- YOUR INSTRUCTIONS: Start the copy at the line holding "This screenshot has height=752, width=1568." and continue it exactly through the last line of the entries, leaving out pictures and anything else.

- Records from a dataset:
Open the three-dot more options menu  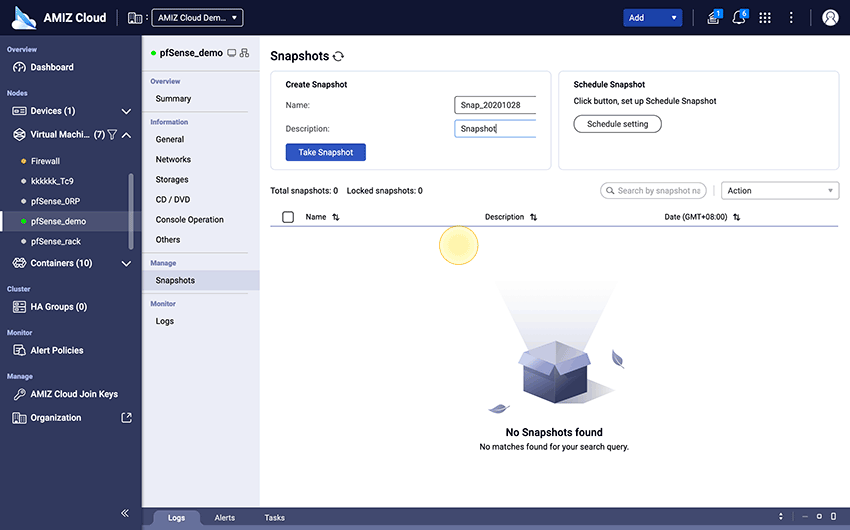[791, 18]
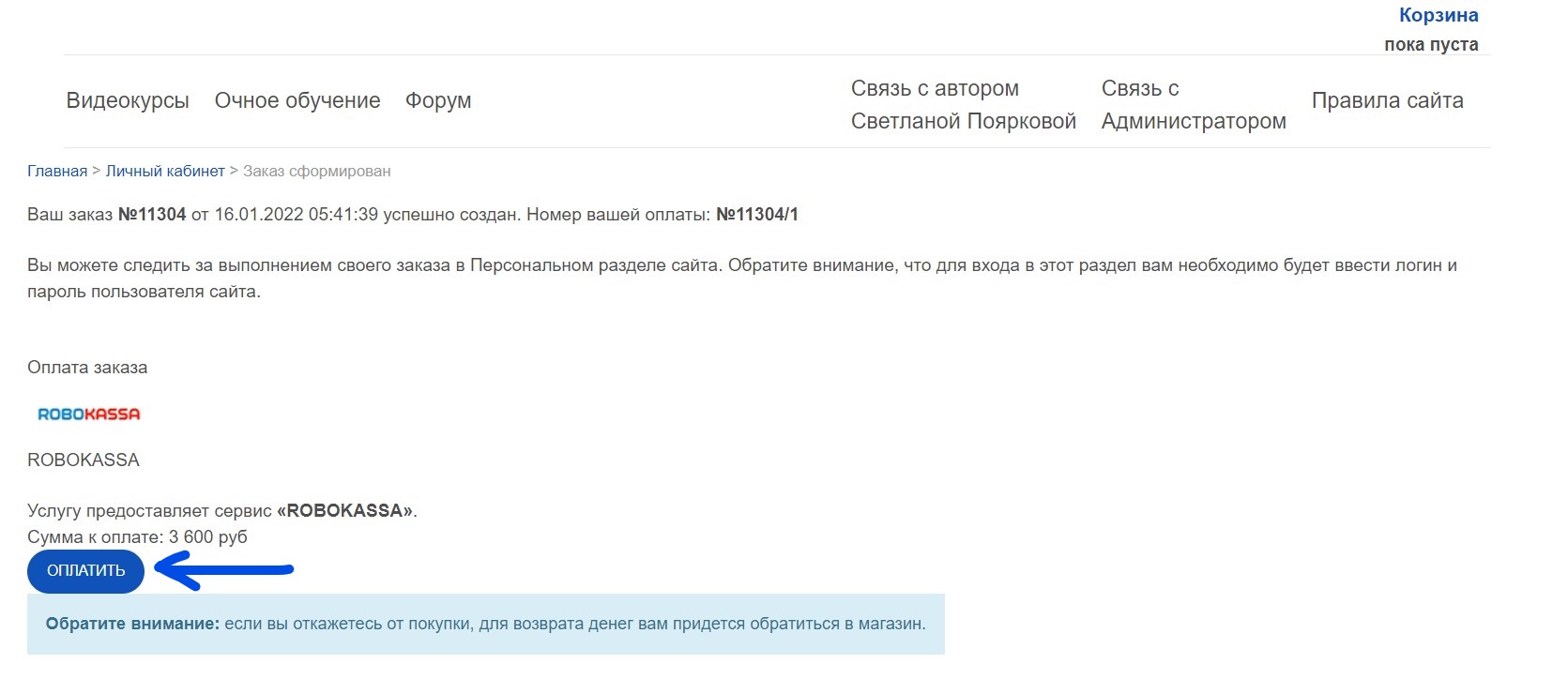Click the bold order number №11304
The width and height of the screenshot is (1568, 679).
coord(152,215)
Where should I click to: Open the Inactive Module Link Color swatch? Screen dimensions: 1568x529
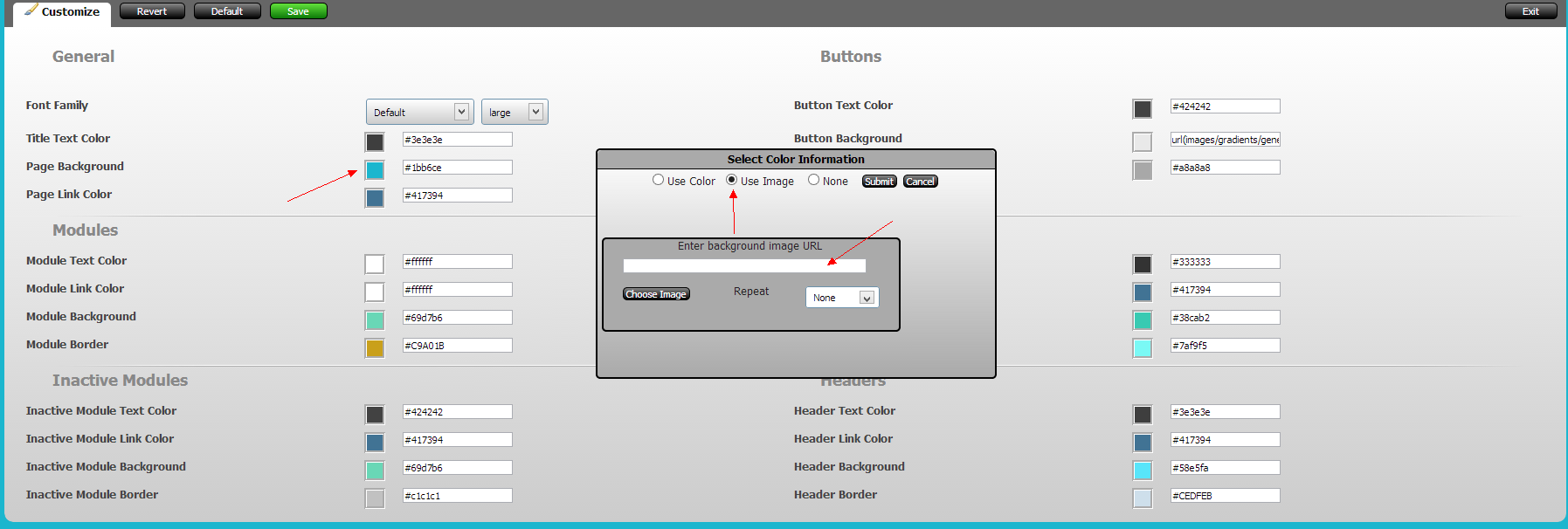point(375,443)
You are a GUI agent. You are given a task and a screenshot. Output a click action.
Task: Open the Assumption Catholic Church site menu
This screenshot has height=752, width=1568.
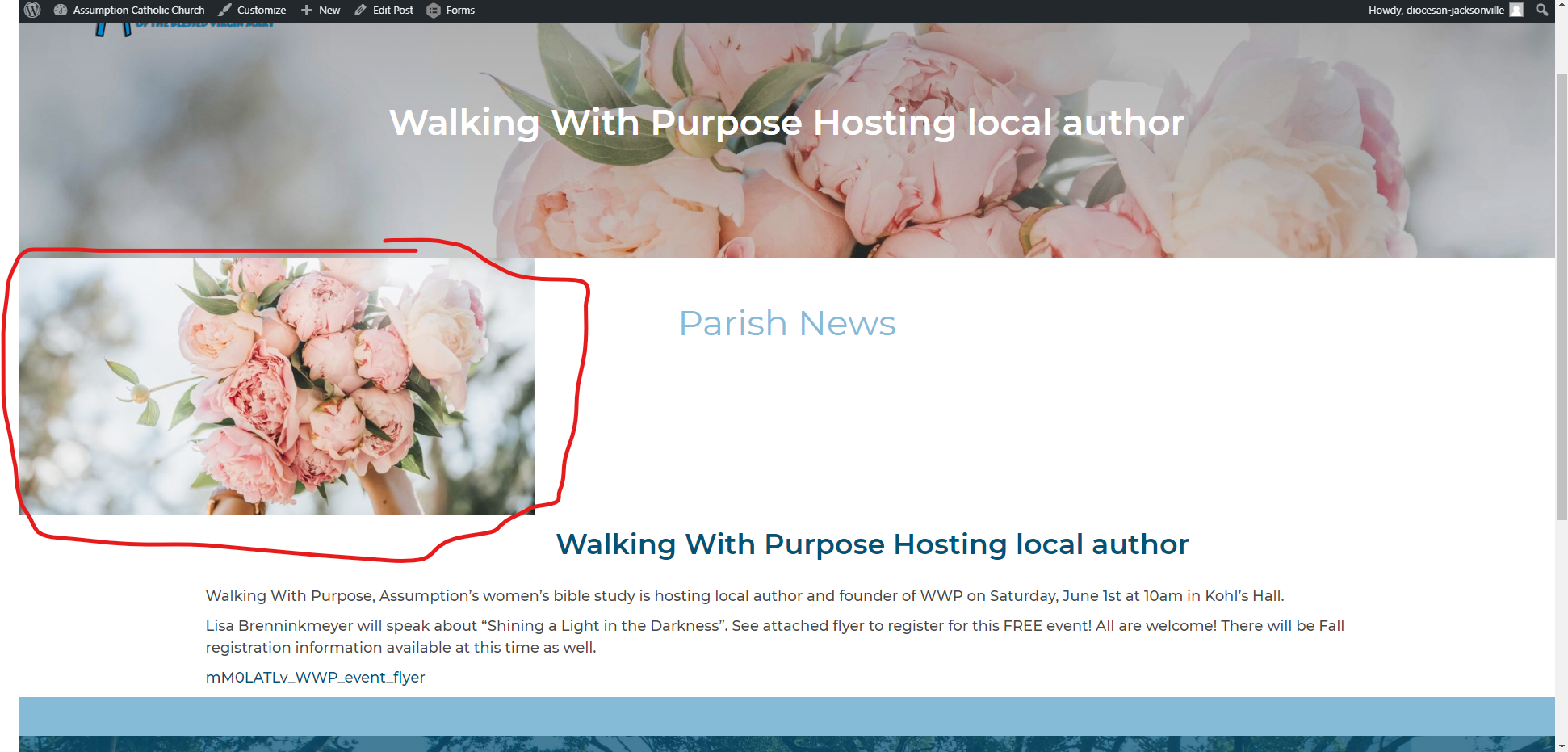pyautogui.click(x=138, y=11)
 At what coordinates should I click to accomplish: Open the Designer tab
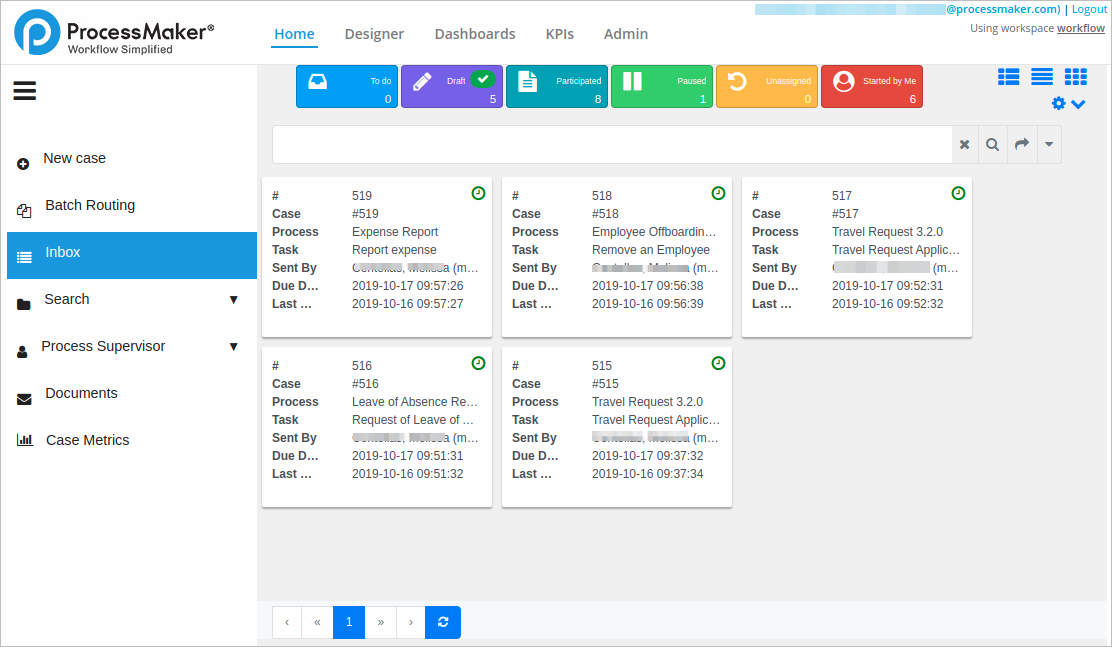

- SOLUTION FOR THIS TASK:
This screenshot has height=752, width=1568.
pyautogui.click(x=138, y=11)
 At what coordinates should I click to accomplish: Open the Designer tab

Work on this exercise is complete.